焦りは禁物と解ってはいるが (アンドリュー)
ドレスト伯爵は如何なる評判にも臆せず助けを求めた時、救いの手を差し伸べてくれる男と言うのが周囲の評価。
果たして本当にそんな寛大な男なのだろうか……
「胡散臭い……」
アンジェリーナを追い込んだ時の手腕を気に入り利用し、王子達に近づかせようと考えているなら分かりやすく単純。
その程度であれば特別伯爵を警戒する必要はないだろう。
だが、以前その話があったにもかかわらず養女を迎え入れることはなかったと聞く。
その女が誰なのか、何処にいったのかは不明。
本当にそのような女が居たのか。いくら調べてもその女については情報を得られなかった。
「もし本気で王子との繋がりを欲しているのであれば、あの女をすぐに養女にするはず。しなかった場合は、只の従業員という可能性もある……もしくは……あの女の見た目が好みだったか……」
伯爵ともあろう人間が、あの女に対してそのような感情があるとは思っていない。
簡単に籠絡された王子や側近と違い、女達の見え透いた色仕掛けというものを貴族であればこれまでに体験したことはあるだろう。

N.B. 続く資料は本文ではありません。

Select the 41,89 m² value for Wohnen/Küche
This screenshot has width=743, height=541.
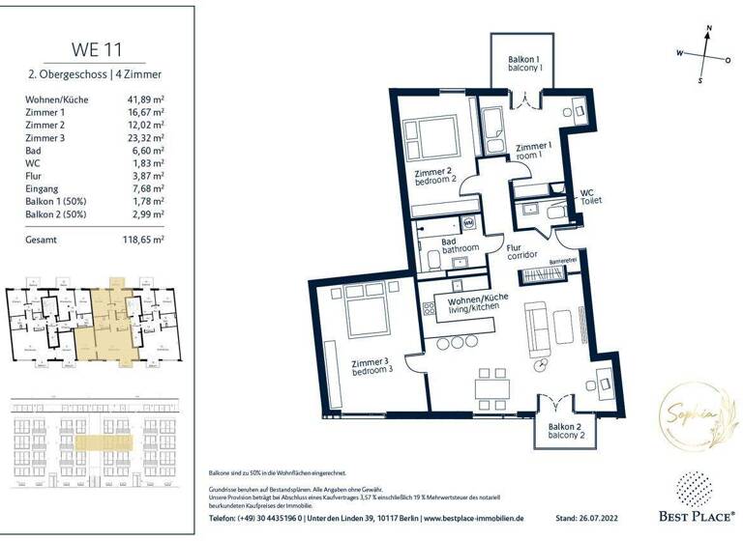pos(147,99)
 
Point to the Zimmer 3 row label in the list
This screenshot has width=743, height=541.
pos(45,138)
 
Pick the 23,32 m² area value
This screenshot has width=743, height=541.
pos(147,138)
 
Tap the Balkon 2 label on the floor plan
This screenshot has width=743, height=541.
pos(564,431)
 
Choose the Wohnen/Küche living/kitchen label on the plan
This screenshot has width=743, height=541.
pos(478,304)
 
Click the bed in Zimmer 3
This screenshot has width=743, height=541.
pos(364,314)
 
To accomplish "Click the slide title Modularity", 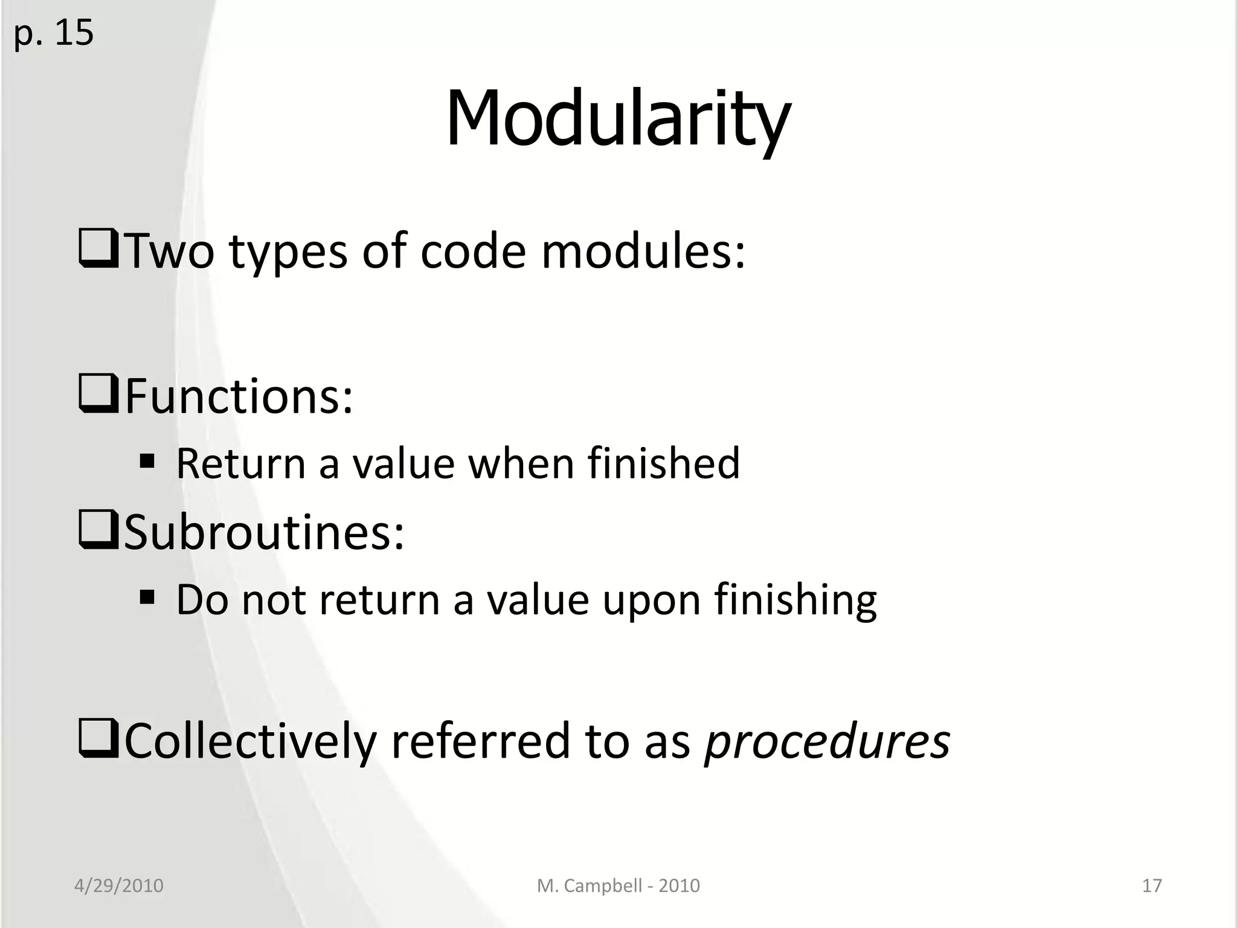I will click(x=617, y=118).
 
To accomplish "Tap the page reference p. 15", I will click(x=53, y=33).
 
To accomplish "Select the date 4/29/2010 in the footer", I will click(x=118, y=886).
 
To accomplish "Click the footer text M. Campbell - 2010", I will click(x=618, y=886).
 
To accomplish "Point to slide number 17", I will click(x=1152, y=886).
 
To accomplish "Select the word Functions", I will click(x=238, y=396).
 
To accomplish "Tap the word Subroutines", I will click(x=263, y=532).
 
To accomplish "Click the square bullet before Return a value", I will click(x=147, y=463).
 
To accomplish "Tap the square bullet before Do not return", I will click(x=147, y=599).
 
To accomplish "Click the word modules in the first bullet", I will click(x=643, y=251).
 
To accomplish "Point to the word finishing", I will click(x=795, y=600).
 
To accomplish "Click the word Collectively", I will click(x=250, y=742).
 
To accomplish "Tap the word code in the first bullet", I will click(x=473, y=251).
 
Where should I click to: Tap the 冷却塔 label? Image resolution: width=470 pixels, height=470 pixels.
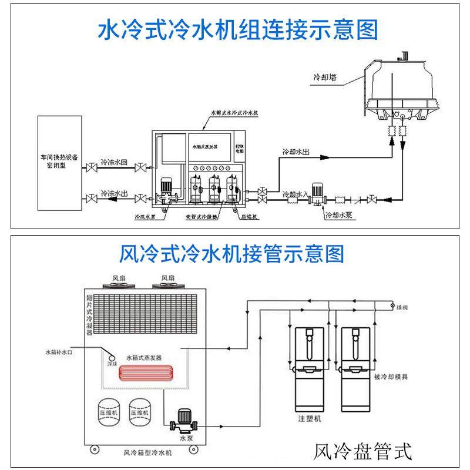(x=324, y=77)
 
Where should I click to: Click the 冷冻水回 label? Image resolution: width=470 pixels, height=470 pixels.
(x=114, y=162)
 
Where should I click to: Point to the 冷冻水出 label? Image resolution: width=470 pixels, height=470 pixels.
(x=114, y=193)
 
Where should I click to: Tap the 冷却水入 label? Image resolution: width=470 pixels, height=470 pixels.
(x=291, y=193)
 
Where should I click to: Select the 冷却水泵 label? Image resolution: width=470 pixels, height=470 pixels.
(x=340, y=214)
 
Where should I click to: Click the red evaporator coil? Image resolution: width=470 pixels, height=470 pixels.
(x=146, y=374)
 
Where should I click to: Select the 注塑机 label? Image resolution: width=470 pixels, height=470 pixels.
(x=309, y=419)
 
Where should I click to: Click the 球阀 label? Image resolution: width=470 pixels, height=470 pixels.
(x=401, y=307)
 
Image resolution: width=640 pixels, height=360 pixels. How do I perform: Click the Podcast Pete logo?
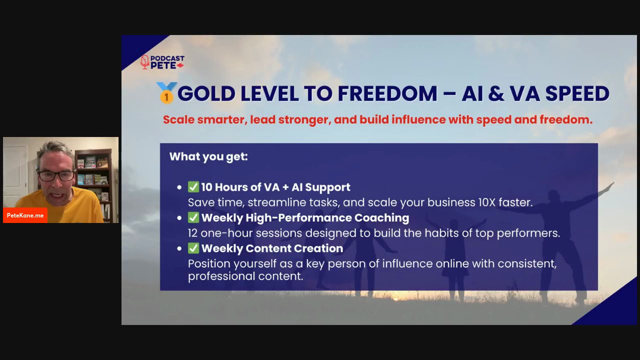point(162,62)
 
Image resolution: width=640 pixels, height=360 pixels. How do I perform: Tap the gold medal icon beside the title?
point(166,92)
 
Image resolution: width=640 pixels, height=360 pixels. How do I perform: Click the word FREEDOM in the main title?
point(388,94)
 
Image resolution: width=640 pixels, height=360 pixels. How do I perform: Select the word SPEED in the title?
point(577,94)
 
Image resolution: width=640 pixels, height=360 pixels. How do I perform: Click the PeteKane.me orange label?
point(25,216)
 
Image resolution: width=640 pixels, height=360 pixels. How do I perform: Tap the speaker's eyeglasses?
point(56,176)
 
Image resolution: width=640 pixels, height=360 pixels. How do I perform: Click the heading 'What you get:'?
point(208,156)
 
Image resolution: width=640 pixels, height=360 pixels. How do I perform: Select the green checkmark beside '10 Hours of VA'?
point(194,187)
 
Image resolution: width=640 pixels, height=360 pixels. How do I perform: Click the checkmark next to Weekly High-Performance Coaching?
point(194,218)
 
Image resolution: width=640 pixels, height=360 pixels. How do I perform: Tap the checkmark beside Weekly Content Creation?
point(194,248)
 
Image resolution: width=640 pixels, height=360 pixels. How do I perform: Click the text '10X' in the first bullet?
point(487,202)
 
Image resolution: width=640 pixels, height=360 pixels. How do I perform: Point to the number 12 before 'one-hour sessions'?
point(192,233)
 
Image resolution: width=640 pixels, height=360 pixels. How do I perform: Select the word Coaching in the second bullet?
point(382,218)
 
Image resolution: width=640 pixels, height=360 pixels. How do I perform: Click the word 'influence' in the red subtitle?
point(418,120)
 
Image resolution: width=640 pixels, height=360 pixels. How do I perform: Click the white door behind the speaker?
point(15,174)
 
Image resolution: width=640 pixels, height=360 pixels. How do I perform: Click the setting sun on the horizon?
point(396,299)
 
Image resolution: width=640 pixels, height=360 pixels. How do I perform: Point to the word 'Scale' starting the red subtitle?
point(179,120)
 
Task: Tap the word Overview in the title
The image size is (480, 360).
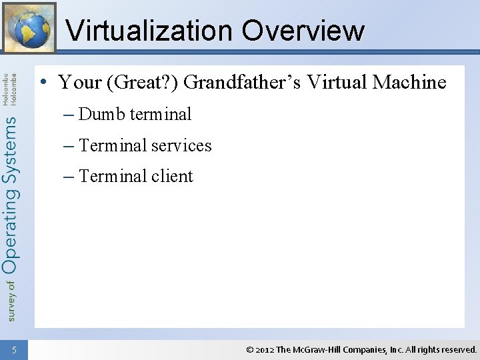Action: (x=303, y=31)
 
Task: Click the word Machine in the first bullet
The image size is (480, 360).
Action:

調べた限りドレスト伯爵自身が若い女に心酔するような趣味の人間という遍歴はなった。
女を欲する人物に見えなければ、権力を欲するような男とも違う。
「ドレスト伯爵は……本当に善意からくるものなのか? 」
なんの見返りもなく助ける善人なだけ……
王子狙いの方が話は簡単だった。
シュタイン国でのあの女の失態を話せば身元を差し出すと考えたが、善人意識が強ければ『過去は過去、彼女は人生をやり直そうとしている』などと言われ提案を断られる可能性がある。
「リーナと同じ事が再び起きる可能性がある……王族に報告するべきなんだろうが、そうなるとあの女の処分が難しくなりそうだな」
いち早く処分したいところだが、色々面倒な事に。
「万が一あの女が貴族の養女になった場合、年齢的に判断すると第三王子か婚約者のいない第四王子辺りか……男に取り入るのは娼婦並みに優れている女だからな……」
第四王子なんて簡単かもしれないな……
「はぁ……」
今のあの女はカジノの営業時間により昼過ぎから働き、朝方に寝る。
寝泊まりしているのは花屋の二階。
一人になる瞬間は昼間だが、花屋の店員とは家族のように受け入れられ近所の人間とも既に打ち解けている。
「あの女の周囲に溶け込む術は、異常な程に優れているのだな」
あそこまで周囲に顔と名前を憶えられては、拐うのはリスクが大きすぎる。
事は慎重に動かなければならなくなった。
リーナが地下牢から釈放された時には、あの女の事は全て終わらせたかったのだがそうもいかなくなってしまった。